→ **Task to complete**: Repeat the entries verbatim.

→ **Provided records**:
>>>>

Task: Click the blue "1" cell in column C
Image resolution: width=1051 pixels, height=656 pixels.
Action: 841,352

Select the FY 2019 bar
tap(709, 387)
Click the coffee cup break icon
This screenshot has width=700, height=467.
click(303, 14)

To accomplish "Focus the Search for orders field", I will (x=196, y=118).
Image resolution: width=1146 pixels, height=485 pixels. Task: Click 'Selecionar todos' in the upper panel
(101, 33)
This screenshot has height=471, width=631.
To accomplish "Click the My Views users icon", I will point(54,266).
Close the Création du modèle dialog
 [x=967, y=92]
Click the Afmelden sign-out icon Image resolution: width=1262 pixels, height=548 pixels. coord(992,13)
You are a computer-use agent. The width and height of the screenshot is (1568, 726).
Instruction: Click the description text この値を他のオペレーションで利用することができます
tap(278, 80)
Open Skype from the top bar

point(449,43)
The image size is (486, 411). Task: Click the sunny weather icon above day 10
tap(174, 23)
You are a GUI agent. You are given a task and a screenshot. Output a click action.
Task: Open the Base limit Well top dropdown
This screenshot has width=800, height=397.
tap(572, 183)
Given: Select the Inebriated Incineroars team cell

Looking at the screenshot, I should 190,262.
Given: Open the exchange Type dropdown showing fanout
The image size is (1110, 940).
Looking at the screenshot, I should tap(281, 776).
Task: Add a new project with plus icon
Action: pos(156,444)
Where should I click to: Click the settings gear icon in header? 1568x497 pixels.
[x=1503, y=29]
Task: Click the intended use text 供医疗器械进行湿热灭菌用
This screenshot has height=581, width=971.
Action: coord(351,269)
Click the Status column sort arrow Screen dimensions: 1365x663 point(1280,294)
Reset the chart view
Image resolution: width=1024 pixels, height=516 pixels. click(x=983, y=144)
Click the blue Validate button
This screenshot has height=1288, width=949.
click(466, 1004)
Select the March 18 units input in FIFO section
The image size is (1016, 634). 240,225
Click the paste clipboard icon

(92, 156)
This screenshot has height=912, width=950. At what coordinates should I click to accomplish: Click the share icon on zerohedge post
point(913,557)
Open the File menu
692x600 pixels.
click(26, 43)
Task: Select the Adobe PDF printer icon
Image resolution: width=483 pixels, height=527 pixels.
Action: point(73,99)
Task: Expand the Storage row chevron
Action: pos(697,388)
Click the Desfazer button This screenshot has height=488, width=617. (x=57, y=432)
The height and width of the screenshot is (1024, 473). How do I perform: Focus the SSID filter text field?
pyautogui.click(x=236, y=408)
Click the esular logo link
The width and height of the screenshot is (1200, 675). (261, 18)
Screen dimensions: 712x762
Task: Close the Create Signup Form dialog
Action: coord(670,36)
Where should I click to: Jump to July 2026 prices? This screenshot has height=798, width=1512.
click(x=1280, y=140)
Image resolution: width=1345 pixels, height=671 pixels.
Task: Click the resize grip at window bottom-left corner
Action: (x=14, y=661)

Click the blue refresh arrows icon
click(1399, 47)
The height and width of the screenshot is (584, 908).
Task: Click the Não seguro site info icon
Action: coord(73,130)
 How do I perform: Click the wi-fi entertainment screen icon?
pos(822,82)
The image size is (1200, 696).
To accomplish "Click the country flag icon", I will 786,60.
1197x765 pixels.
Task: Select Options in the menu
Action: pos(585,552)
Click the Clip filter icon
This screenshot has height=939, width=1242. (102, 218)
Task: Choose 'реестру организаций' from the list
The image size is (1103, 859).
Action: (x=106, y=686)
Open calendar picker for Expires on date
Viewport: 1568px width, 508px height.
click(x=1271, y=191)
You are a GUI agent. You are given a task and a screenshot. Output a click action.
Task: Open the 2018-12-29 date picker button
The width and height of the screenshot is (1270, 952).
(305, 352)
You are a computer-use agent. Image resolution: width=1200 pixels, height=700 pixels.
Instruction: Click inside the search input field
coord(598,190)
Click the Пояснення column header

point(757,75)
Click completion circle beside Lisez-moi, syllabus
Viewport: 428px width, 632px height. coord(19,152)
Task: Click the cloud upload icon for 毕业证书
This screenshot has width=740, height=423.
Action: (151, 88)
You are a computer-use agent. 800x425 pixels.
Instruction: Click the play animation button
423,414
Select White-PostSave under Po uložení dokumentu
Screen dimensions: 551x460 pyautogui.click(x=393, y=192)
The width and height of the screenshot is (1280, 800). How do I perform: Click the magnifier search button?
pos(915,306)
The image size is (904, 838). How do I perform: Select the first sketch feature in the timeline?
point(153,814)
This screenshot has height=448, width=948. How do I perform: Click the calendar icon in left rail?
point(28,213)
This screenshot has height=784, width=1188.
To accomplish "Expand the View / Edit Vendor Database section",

<<<<

→ **Problem solution**:
Task: Click the blue "1" cell in column C
Image resolution: width=1051 pixels, height=656 pixels.
Action: 841,352

Select the FY 2019 bar
tap(709, 387)
Click the coffee cup break icon
This screenshot has width=700, height=467.
click(303, 14)

To accomplish "Focus the Search for orders field", I will (x=196, y=118).
Image resolution: width=1146 pixels, height=485 pixels. Task: Click 'Selecionar todos' in the upper panel
(101, 33)
This screenshot has height=471, width=631.
To accomplish "Click the My Views users icon", I will point(54,266).
Close the Création du modèle dialog
 [x=967, y=92]
Click the Afmelden sign-out icon Image resolution: width=1262 pixels, height=548 pixels. coord(992,13)
You are a computer-use agent. The width and height of the screenshot is (1568, 726).
Instruction: Click the description text この値を他のオペレーションで利用することができます
tap(278, 80)
Open Skype from the top bar

point(449,43)
The image size is (486, 411). Task: Click the sunny weather icon above day 10
tap(174, 23)
You are a GUI agent. You are given a task and a screenshot. Output a click action.
Task: Open the Base limit Well top dropdown
This screenshot has width=800, height=397.
tap(572, 183)
Given: Select the Inebriated Incineroars team cell

Looking at the screenshot, I should 190,262.
Given: Open the exchange Type dropdown showing fanout
The image size is (1110, 940).
Looking at the screenshot, I should tap(281, 776).
Task: Add a new project with plus icon
Action: pos(156,444)
Where should I click to: Click the settings gear icon in header? 1568x497 pixels.
[x=1503, y=29]
Task: Click the intended use text 供医疗器械进行湿热灭菌用
This screenshot has height=581, width=971.
Action: coord(351,269)
Click the Status column sort arrow Screen dimensions: 1365x663 point(1280,294)
Reset the chart view
Image resolution: width=1024 pixels, height=516 pixels. click(x=983, y=144)
Click the blue Validate button
This screenshot has height=1288, width=949.
click(466, 1004)
Select the March 18 units input in FIFO section
The image size is (1016, 634). 240,225
Click the paste clipboard icon

(92, 156)
This screenshot has height=912, width=950. At what coordinates should I click to accomplish: Click the share icon on zerohedge post
point(913,557)
Open the File menu
692x600 pixels.
click(26, 43)
Task: Select the Adobe PDF printer icon
Image resolution: width=483 pixels, height=527 pixels.
Action: point(73,99)
Task: Expand the Storage row chevron
Action: pos(697,388)
Click the Desfazer button This screenshot has height=488, width=617. (x=57, y=432)
The height and width of the screenshot is (1024, 473). How do I perform: Focus the SSID filter text field?
pyautogui.click(x=236, y=408)
Click the esular logo link
The width and height of the screenshot is (1200, 675). (261, 18)
Screen dimensions: 712x762
Task: Close the Create Signup Form dialog
Action: coord(670,36)
Where should I click to: Jump to July 2026 prices? This screenshot has height=798, width=1512.
click(x=1280, y=140)
Image resolution: width=1345 pixels, height=671 pixels.
Task: Click the resize grip at window bottom-left corner
Action: (x=14, y=661)

Click the blue refresh arrows icon
click(1399, 47)
The height and width of the screenshot is (584, 908).
Task: Click the Não seguro site info icon
Action: coord(73,130)
 How do I perform: Click the wi-fi entertainment screen icon?
pos(822,82)
The image size is (1200, 696).
To accomplish "Click the country flag icon", I will 786,60.
1197x765 pixels.
Task: Select Options in the menu
Action: pos(585,552)
Click the Clip filter icon
This screenshot has height=939, width=1242. (102, 218)
Task: Choose 'реестру организаций' from the list
The image size is (1103, 859).
Action: (x=106, y=686)
Open calendar picker for Expires on date
Viewport: 1568px width, 508px height.
click(x=1271, y=191)
You are a GUI agent. You are given a task and a screenshot. Output a click action.
Task: Open the 2018-12-29 date picker button
The width and height of the screenshot is (1270, 952).
(305, 352)
You are a computer-use agent. Image resolution: width=1200 pixels, height=700 pixels.
Instruction: Click inside the search input field
coord(598,190)
Click the Пояснення column header

point(757,75)
Click completion circle beside Lisez-moi, syllabus
Viewport: 428px width, 632px height. coord(19,152)
Task: Click the cloud upload icon for 毕业证书
This screenshot has width=740, height=423.
Action: (151, 88)
You are a computer-use agent. 800x425 pixels.
Instruction: Click the play animation button
423,414
Select White-PostSave under Po uložení dokumentu
Screen dimensions: 551x460 pyautogui.click(x=393, y=192)
The width and height of the screenshot is (1280, 800). How do I perform: Click the magnifier search button?
pos(915,306)
The image size is (904, 838). How do I perform: Select the first sketch feature in the timeline?
point(153,814)
This screenshot has height=448, width=948. How do I perform: Click the calendar icon in left rail?
point(28,213)
This screenshot has height=784, width=1188.
To accomplish "Expand the View / Edit Vendor Database section",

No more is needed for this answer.